_WHAT YOU WILL DO_.
How many of the lines below contain the word "header"? Reply with the number alone.
::::::::::
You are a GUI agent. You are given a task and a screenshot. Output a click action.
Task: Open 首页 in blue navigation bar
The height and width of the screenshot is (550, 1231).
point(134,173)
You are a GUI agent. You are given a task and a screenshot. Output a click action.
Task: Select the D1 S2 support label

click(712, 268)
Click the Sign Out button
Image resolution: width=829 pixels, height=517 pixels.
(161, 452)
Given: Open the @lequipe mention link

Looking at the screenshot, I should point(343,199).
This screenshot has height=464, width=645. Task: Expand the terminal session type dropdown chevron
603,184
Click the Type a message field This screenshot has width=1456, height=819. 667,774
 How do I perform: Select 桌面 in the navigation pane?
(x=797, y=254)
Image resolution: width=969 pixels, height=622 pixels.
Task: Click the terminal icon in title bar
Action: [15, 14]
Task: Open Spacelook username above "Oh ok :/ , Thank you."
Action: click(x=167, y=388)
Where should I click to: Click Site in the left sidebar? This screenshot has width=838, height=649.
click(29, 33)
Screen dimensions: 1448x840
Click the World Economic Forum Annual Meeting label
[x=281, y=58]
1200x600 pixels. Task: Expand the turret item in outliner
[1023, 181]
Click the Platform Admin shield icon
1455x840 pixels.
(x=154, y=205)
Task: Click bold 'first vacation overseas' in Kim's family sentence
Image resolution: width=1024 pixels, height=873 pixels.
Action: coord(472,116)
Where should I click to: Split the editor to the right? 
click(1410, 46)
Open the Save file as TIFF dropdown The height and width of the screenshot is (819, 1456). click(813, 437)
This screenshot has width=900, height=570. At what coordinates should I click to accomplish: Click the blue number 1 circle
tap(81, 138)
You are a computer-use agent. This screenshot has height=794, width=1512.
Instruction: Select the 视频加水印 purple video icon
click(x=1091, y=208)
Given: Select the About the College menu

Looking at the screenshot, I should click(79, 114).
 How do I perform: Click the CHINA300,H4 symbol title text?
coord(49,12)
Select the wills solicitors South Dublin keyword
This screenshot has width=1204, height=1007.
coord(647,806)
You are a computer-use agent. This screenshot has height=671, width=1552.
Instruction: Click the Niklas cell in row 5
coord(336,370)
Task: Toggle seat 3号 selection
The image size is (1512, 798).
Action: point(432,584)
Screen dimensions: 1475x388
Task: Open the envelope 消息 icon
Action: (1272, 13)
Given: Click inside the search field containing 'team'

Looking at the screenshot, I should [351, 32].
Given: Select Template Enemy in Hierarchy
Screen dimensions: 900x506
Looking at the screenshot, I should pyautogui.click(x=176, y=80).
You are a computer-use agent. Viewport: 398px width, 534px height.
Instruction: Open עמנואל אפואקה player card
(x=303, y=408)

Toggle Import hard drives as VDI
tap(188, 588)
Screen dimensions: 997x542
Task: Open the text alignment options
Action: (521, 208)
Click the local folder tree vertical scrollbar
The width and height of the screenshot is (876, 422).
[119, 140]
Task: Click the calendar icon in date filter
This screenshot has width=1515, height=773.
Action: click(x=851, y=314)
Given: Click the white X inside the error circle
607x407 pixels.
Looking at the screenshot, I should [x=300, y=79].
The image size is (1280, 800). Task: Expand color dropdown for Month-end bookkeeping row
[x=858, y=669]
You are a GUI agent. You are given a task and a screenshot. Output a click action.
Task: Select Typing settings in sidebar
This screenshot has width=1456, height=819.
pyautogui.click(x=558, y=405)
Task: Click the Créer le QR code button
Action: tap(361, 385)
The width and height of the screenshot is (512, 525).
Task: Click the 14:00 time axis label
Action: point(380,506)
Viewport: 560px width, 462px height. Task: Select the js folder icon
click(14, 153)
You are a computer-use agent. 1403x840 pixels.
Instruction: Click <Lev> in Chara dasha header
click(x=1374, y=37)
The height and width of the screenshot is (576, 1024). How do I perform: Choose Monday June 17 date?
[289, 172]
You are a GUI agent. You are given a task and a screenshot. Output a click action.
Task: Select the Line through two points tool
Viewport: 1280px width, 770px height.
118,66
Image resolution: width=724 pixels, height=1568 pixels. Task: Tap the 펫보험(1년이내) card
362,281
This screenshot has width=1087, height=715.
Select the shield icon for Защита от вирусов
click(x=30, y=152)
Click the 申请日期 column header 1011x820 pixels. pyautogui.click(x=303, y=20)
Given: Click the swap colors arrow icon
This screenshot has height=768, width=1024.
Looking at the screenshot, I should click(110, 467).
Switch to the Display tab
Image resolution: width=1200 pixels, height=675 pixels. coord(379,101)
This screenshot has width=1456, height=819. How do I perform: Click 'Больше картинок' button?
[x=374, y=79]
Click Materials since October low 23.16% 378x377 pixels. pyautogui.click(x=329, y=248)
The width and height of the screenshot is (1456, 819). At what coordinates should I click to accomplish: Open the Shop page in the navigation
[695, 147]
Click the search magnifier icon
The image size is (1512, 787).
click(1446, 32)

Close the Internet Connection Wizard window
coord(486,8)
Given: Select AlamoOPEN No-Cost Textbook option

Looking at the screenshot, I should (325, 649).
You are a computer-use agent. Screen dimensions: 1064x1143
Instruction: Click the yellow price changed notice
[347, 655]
::::::::::
_CORRECT RESULT_.
2